Extrait cité:
────────────────
Des fondements sociologiques du « tragique » dans le cinéma moderne
Par Thibaut GARCIA
On peut être frappé, à la lecture de certains articles de cette revue, par la récurrence d’une rhétorique du tragique dans l’étude du cinéma moderne.
Ainsi, pour Céline Saturnino, dans Nos Funérailles d’Abel Ferrara, “l’assassinat de Johnny joue comme pivot d’un engrenage mortuaire qui ramène perpétuellement les personnages à un point du passé en même temps qu’il les entraîne vers un avenir tragique”. De manière générale, “ce qui interpelle le cinéaste est alors ce mouvement paradoxal qui pousse l’homme à se laisser aller à ses pulsions destructrices alors qu’il sait pertinemment, pour le ressentir au plus profond de lui, qu’elles le mèneront à sa chute (que l’on se souvienne du personnage torturé, joué par Harvey Keitel dans Bad Lieutenant)”[i].
────────────────
Données recueillies:
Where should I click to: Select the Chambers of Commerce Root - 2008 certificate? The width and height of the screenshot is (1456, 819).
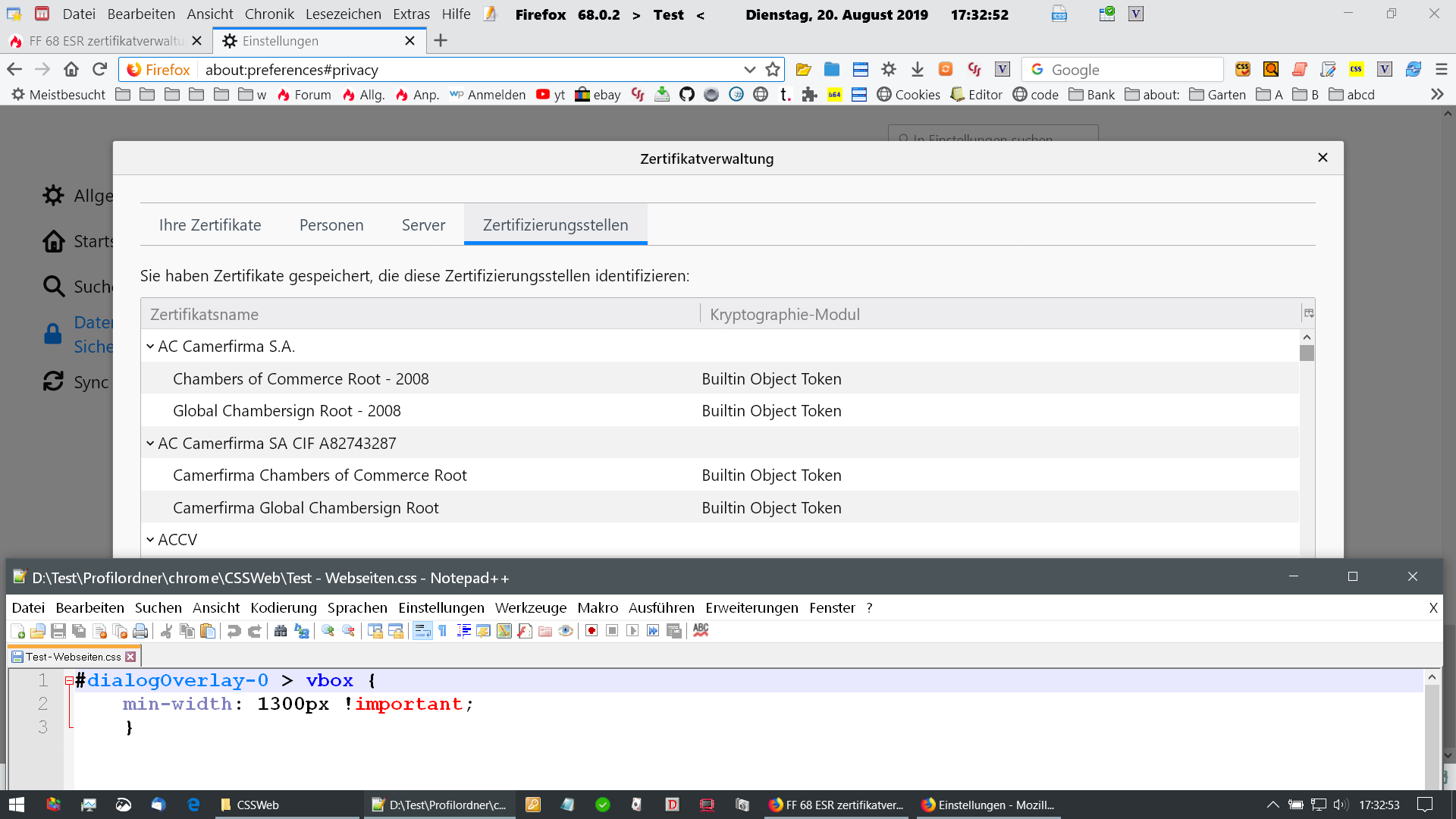tap(301, 379)
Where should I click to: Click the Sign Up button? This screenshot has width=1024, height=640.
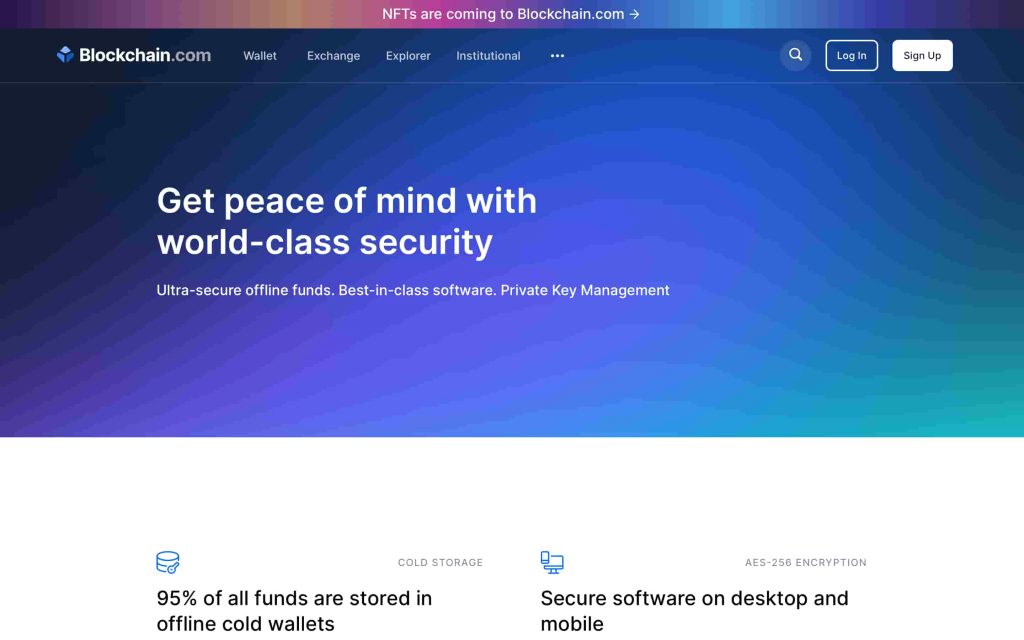pos(922,55)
────────────────
Consigne:
Recopiez tout ce qui va de « Des fondements sociologiques » jusqu'à « du cinéma moderne. » dans l'article sur le tragique au cinéma, en renommant « cinéma moderne » en « cinéma contemporain ».

Réponse:
Des fondements sociologiques du « tragique » dans le cinéma contemporain
Par Thibaut GARCIA
On peut être frappé, à la lecture de certains articles de cette revue, par la récurrence d’une rhétorique du tragique dans l’étude du cinéma contemporain.